**Brief**. Rescale the lines from the start of the items through the line that contains "point(26,341)", inclusive. Copy every line in full but leave out the pictures, and multiply each coordinate in the answers by 2.05, rounding to whole numbers with halves rounded up.

**Data for the task**.
## BEGIN

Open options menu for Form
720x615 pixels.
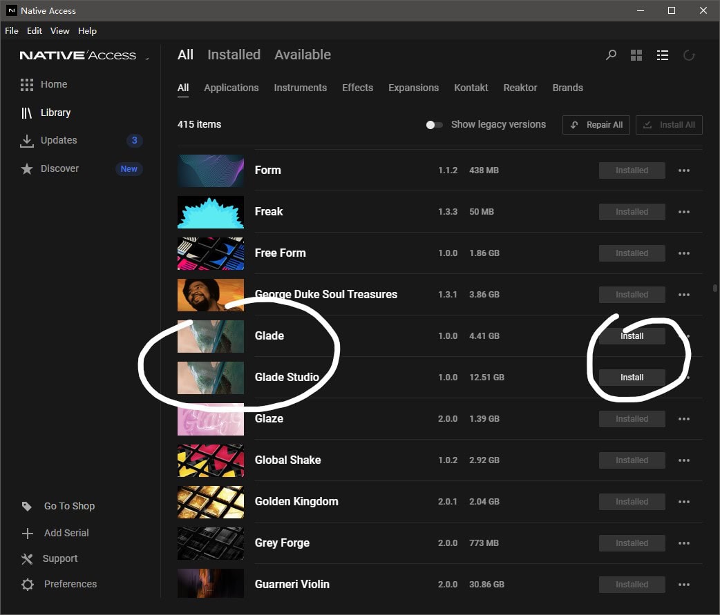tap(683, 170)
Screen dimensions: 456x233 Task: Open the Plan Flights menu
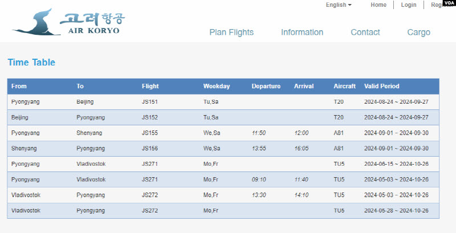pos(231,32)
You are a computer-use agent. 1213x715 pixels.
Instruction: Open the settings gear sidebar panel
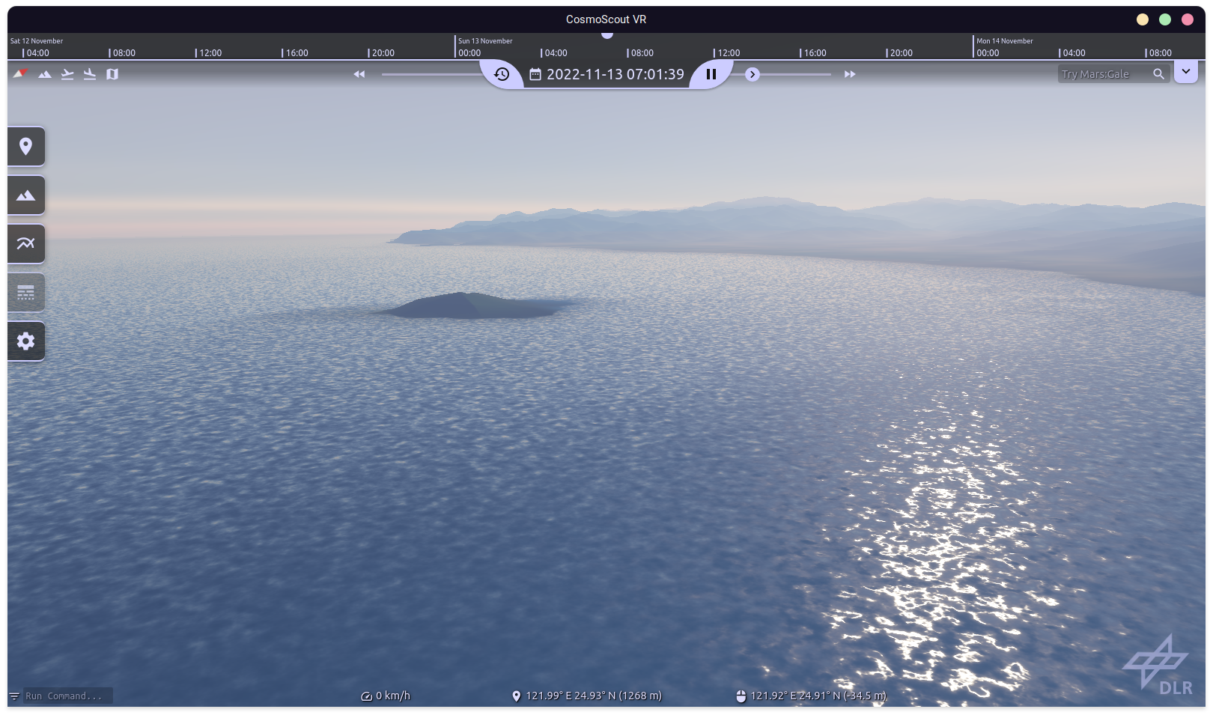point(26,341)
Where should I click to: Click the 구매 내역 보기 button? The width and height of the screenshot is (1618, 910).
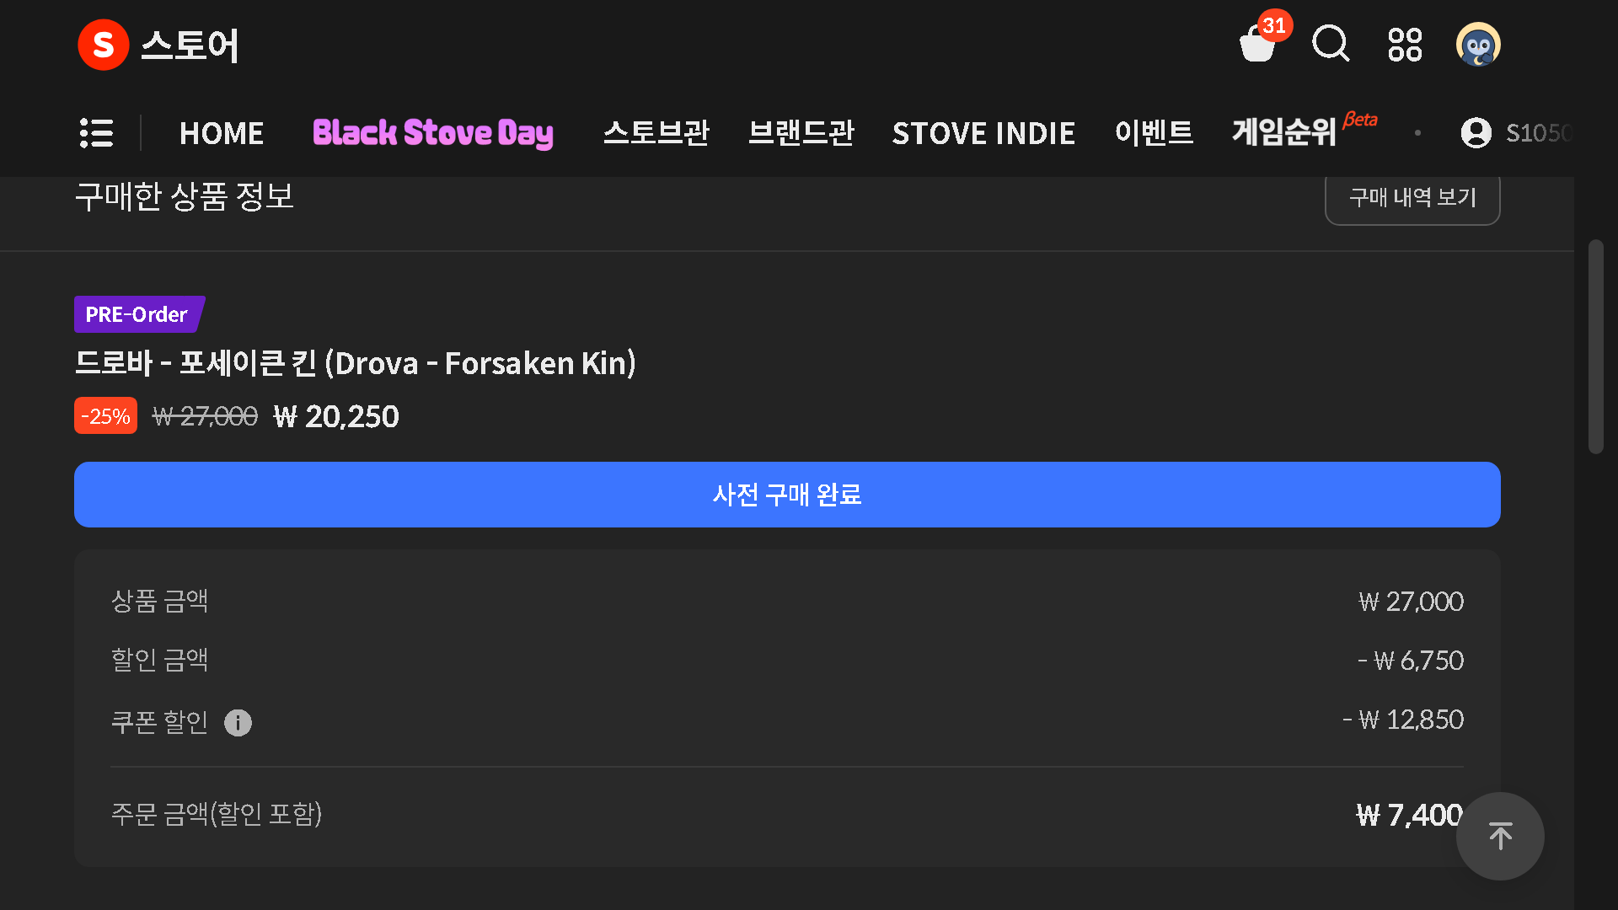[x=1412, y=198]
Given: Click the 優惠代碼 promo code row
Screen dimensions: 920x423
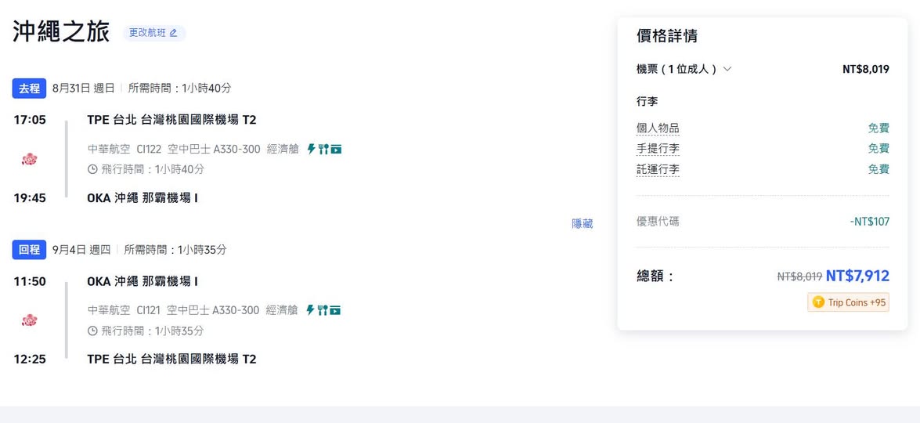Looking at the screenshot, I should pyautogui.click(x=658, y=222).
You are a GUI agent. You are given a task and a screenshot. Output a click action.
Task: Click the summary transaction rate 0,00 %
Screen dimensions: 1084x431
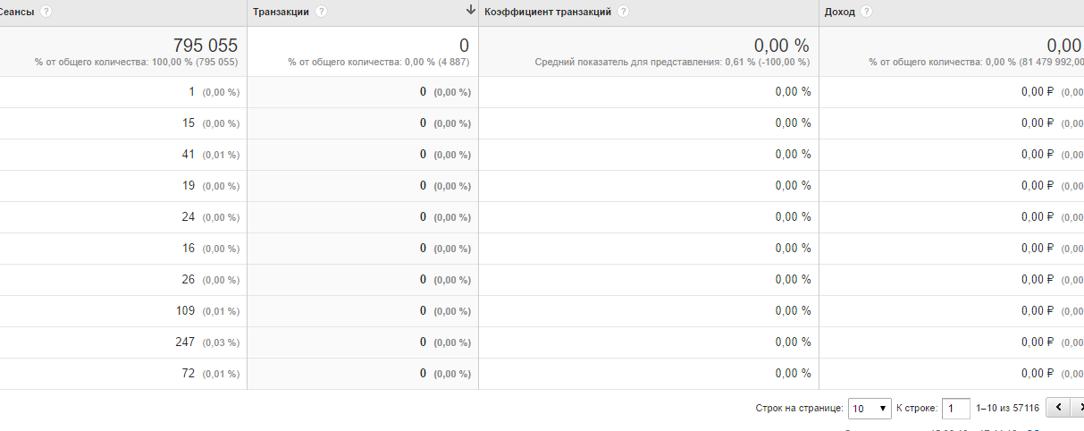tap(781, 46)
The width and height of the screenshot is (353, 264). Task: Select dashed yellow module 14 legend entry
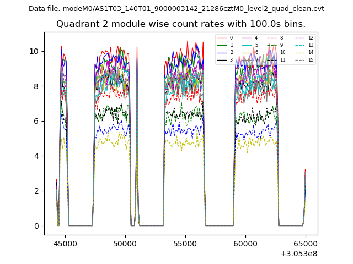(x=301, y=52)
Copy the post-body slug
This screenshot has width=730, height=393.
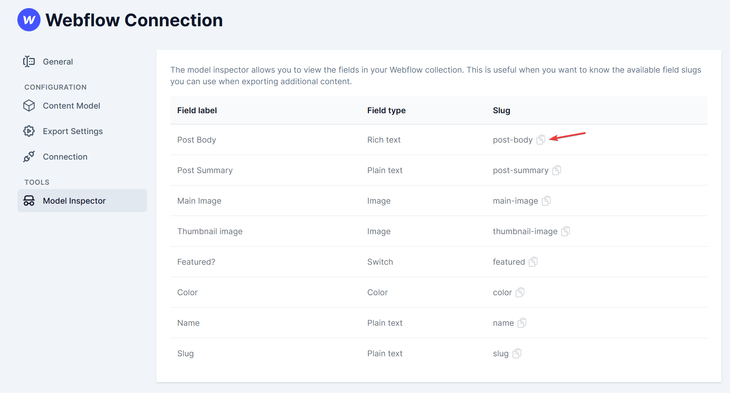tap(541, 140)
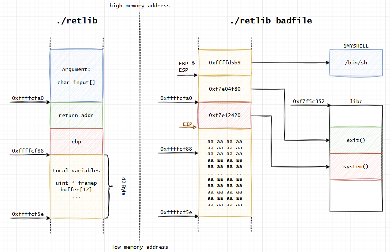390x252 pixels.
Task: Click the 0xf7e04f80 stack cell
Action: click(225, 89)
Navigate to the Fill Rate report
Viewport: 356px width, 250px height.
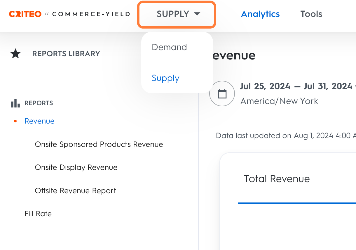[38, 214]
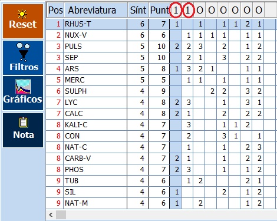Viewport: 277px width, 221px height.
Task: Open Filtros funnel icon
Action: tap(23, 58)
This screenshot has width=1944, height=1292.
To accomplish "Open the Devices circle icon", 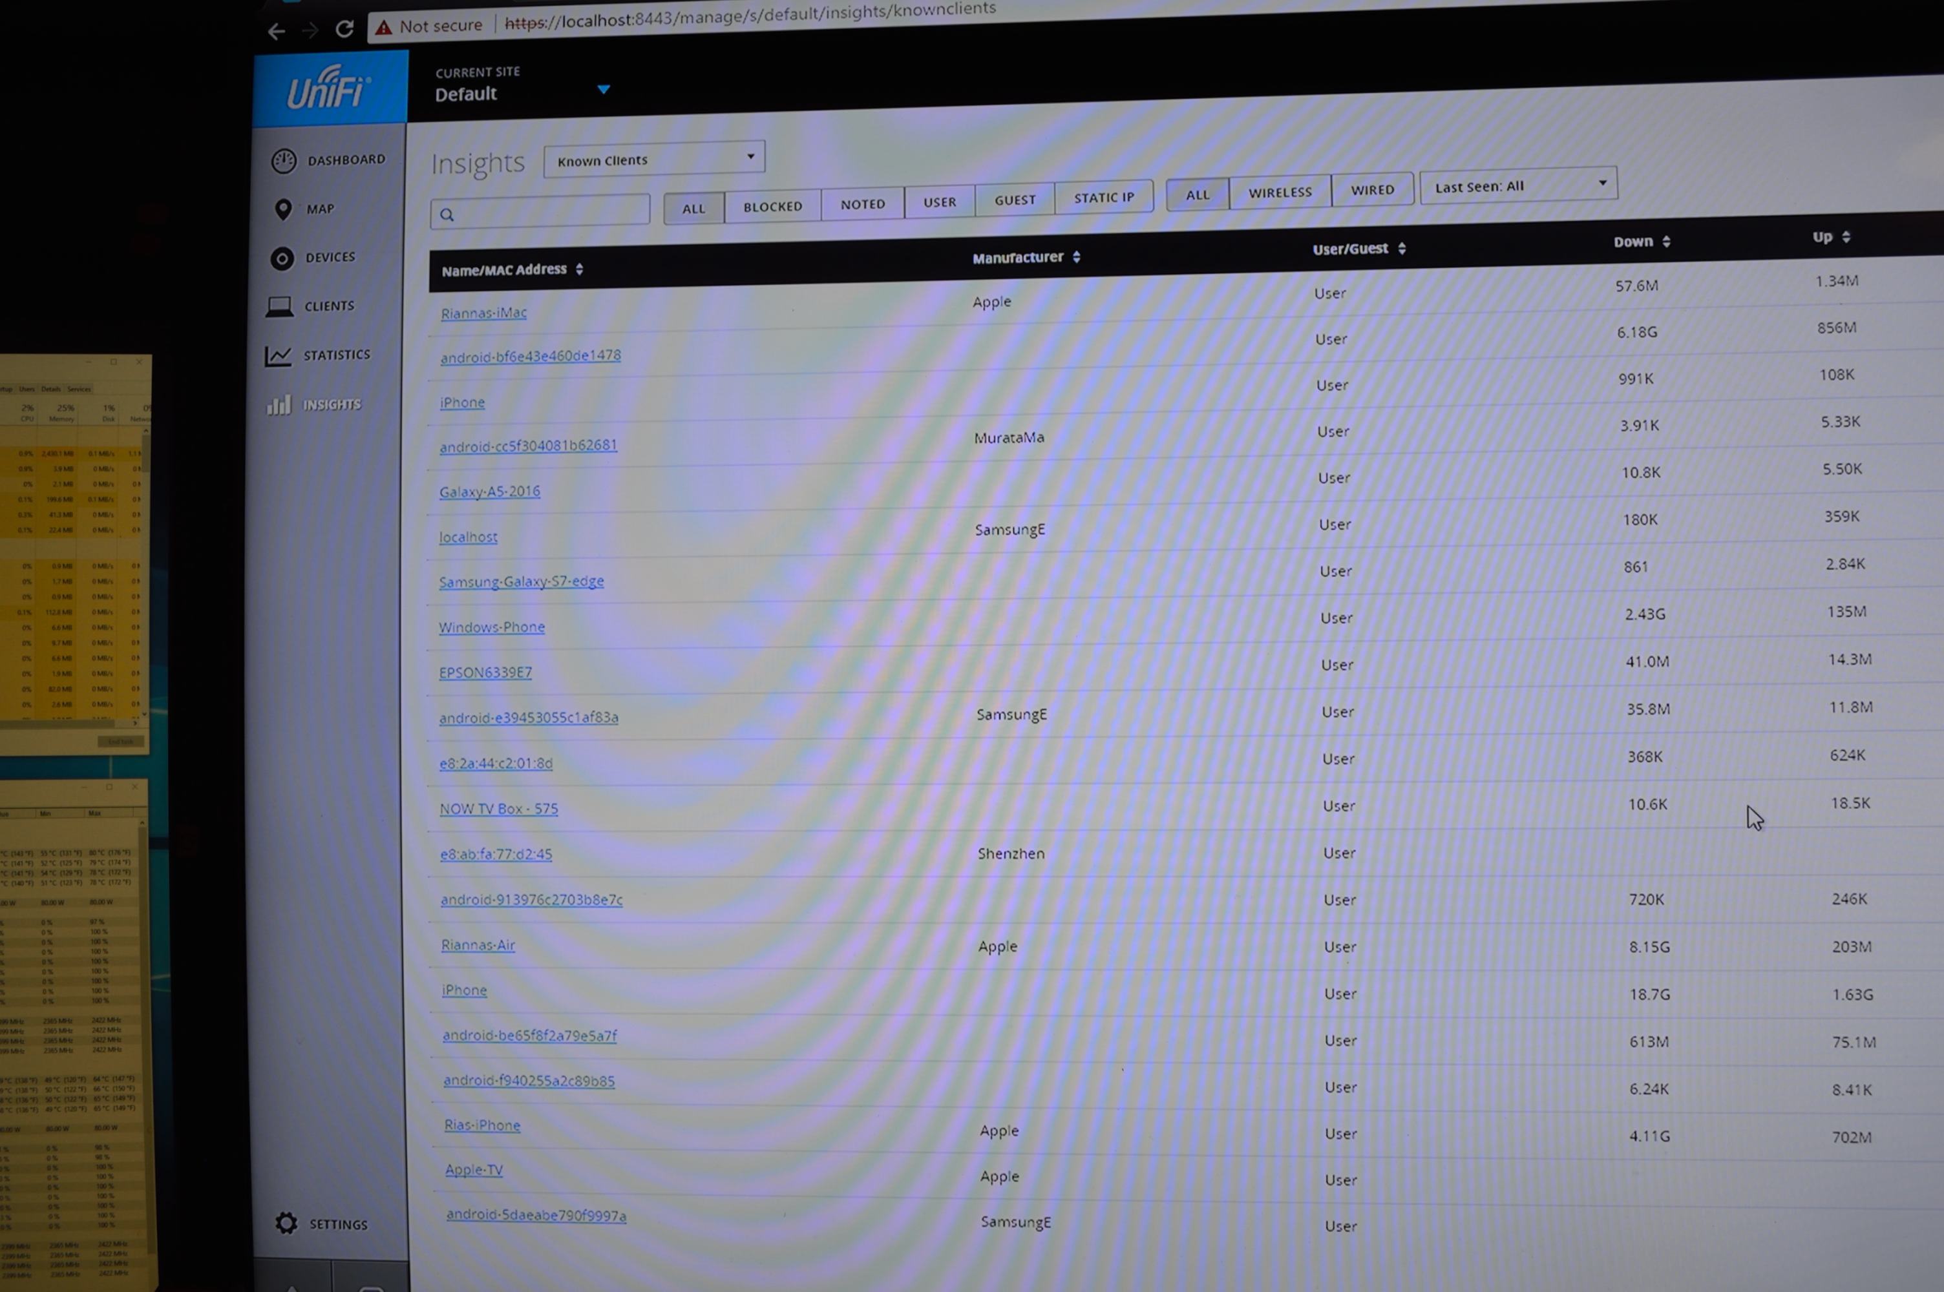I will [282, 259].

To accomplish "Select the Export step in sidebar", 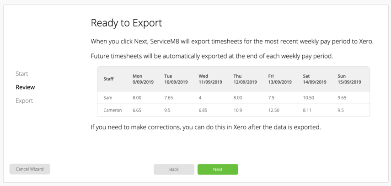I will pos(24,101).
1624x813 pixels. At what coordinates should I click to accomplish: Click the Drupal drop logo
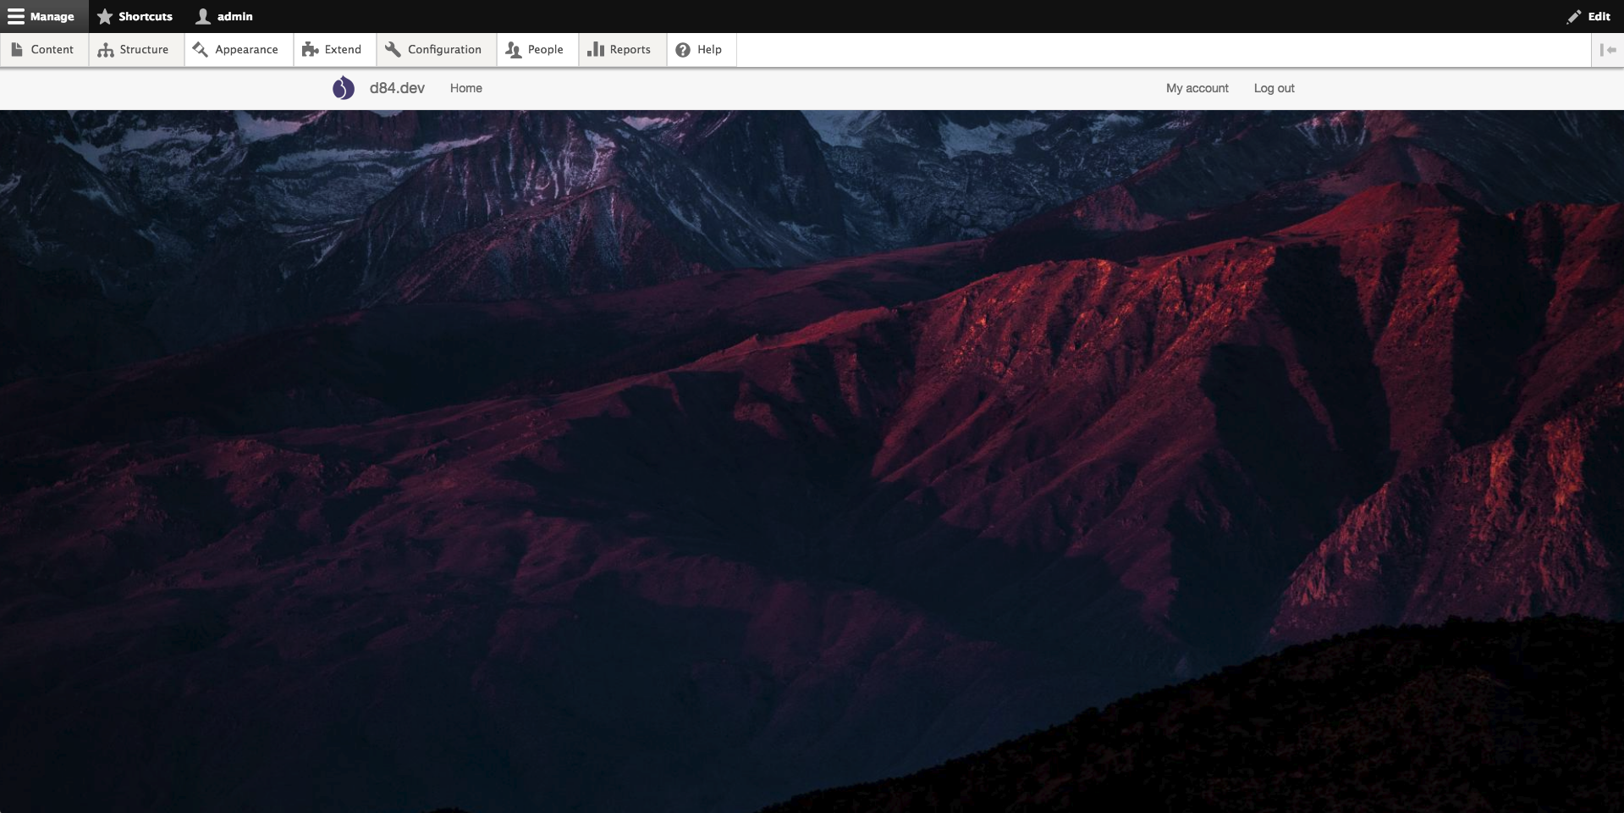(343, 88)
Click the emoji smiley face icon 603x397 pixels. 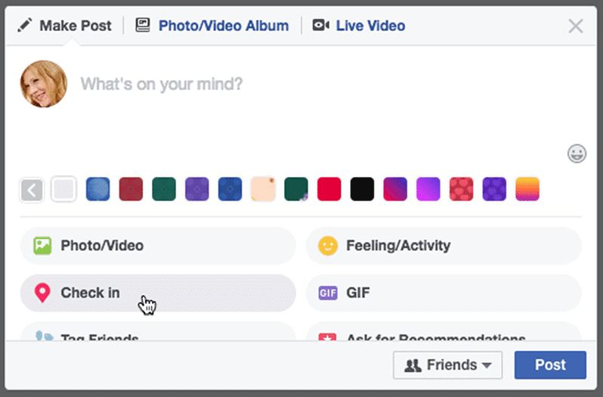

## END

**In response**.
Open options menu for Form
720x615 pixels.
tap(1400, 349)
Screen dimensions: 456x233 Task: Open the Plan Flights menu
pos(474,66)
You are a computer-use agent. 1213x715 pixels.
Instruction: Open the settings gear sidebar panel
point(53,699)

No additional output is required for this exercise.